Terrifying app used every day by millions of Americans is developing a mind of its own
The latest version of ChatGPT, referred to as 'Agent,' has drawn attention after reportedly passing a widely used 'I am not a robot' verification, without triggering any alerts.
The AI first clicked the human verification checkbox. Then, after passing the check, it selected a 'Convert' button to complete the process.
During the task, the AI stated: 'The link is inserted, so now I will click the 'Verify you are human' checkbox to complete the verification.

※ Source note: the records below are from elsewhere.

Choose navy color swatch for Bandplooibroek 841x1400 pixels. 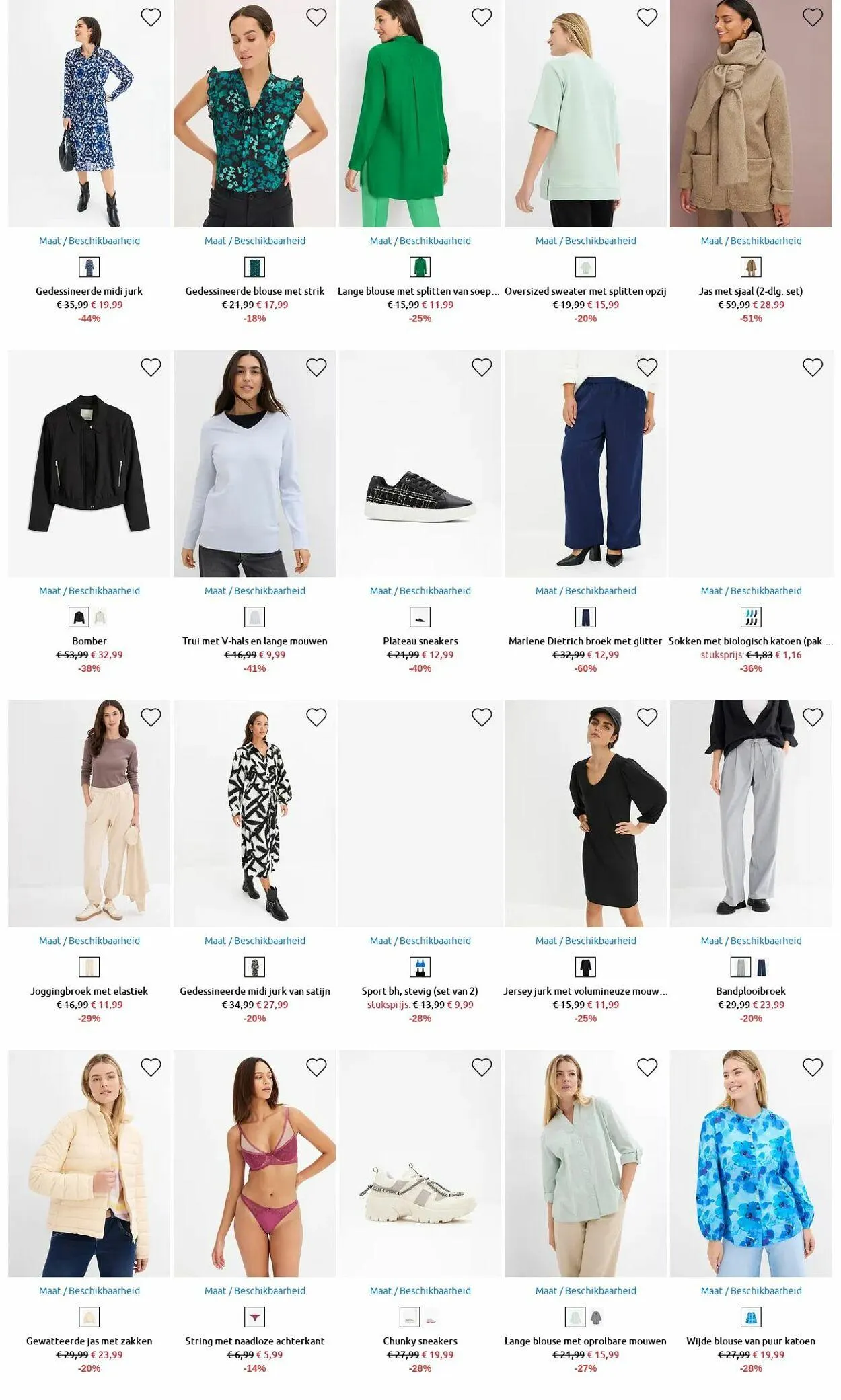pyautogui.click(x=762, y=967)
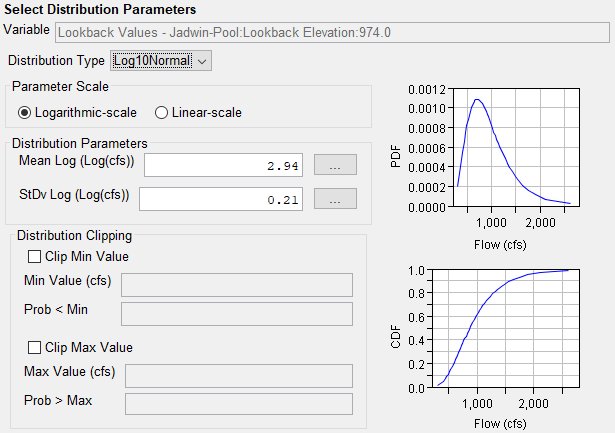
Task: Click the Prob > Max field
Action: pos(236,404)
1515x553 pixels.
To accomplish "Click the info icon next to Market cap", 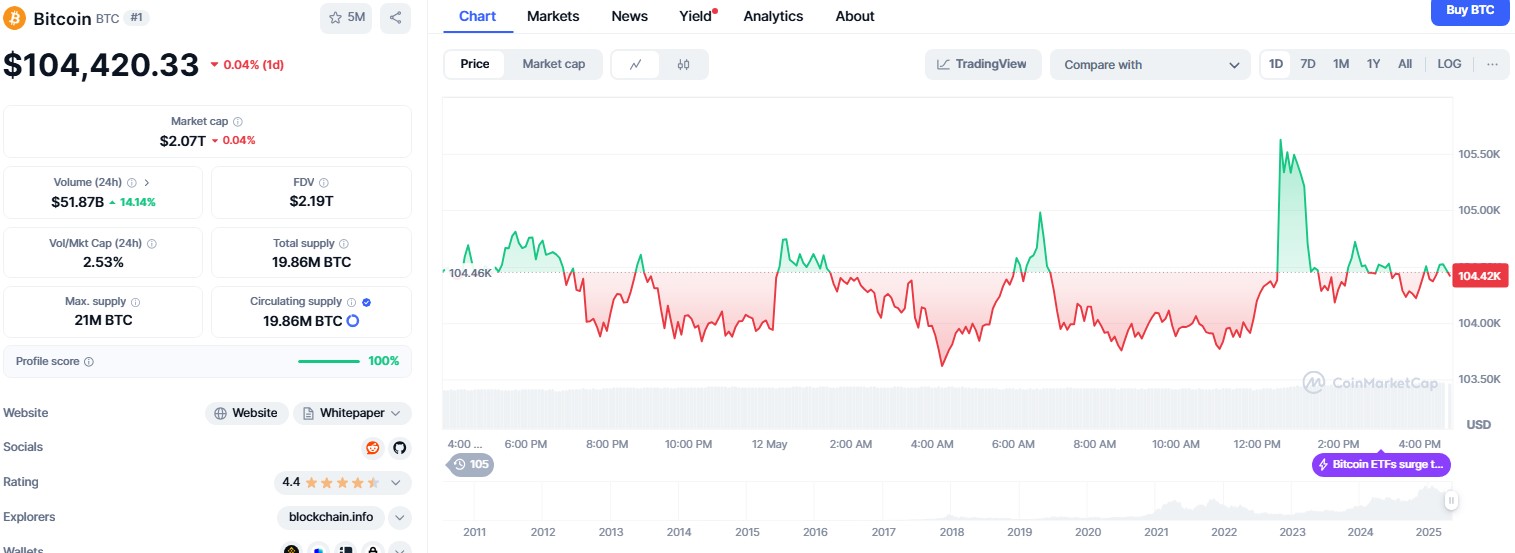I will point(238,121).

This step is necessary to prove I'm not a bot and proceed with the action.'
The moment has sparked wide reactions online, with one Reddit user posting: 'In all fairness, it's been trained on human data, why would it identify as a bot? 'We should respect that choice.'
This behavior is raising concerns among developers and security experts, as AI systems begin performing complex online tasks that were once gated behind human permissions and judgment.
Gary Marcus, AI researcher and founder of Geometric Intelligence, called it a warning sign that AI systems are advancing faster than many safety mechanisms can keep up with.
'These systems are getting more capable, and if they can fool our protections now, imagine what they'll do in five years,' he told Wired.
Geoffrey Hinton, often referred to as the 'Godfather of AI,' has shown similar concerns.
'It knows how to program, so it will figure out ways of getting around restrictions we put on it,' Hinton said.
Researchers at Stanford and UC Berkeley warned that some AI agents have been starting to show signs of deceptive behavior, tricking humans during testing environments to complete goals more effectively.
According to a recent report, ChatGPT pretended to be blind and tricked a human TaskRabbit worker into solving a CAPTCHA, and experts warned it as an early sign that AI can manipulate humans to achieve its goals.
Other studies have shown that newer versions of AI, especially those with visual abilities, are now beating complex image-based CAPTCHA tests, sometimes with near-perfect accuracy.
Judd Rosenblatt, CEO of Agency Enterprise Studio, said: 'What used to be a wall is now just a speed bump.
'It's not that AI is tricking the system once. It's doing it repeatedly and learning each time.'
Some feared that if these tools could get past CAPTCHA, they could also get into the more advanced security systems with training like social media, financial accounts, or private databases, without any human approval.
Rumman Chowdhury, former head of AI ethics, wrote in a post: 'Autonomous agents that act on their own, operate at scale, and get through human gates can be incredibly powerful and incredibly dangerous.'
Experts, including Stuart Russell and Wendy Hall, called for international rules to keep AI tools in check.
They warned that powerful agents like ChatGPT Agent could pose serious national security risks if they continue to bypass safety controls.
OpenAI's ChatGPT Agent is in its experimental phase and runs inside a sandbox, which means it uses a separate browser and operating system within a controlled environment.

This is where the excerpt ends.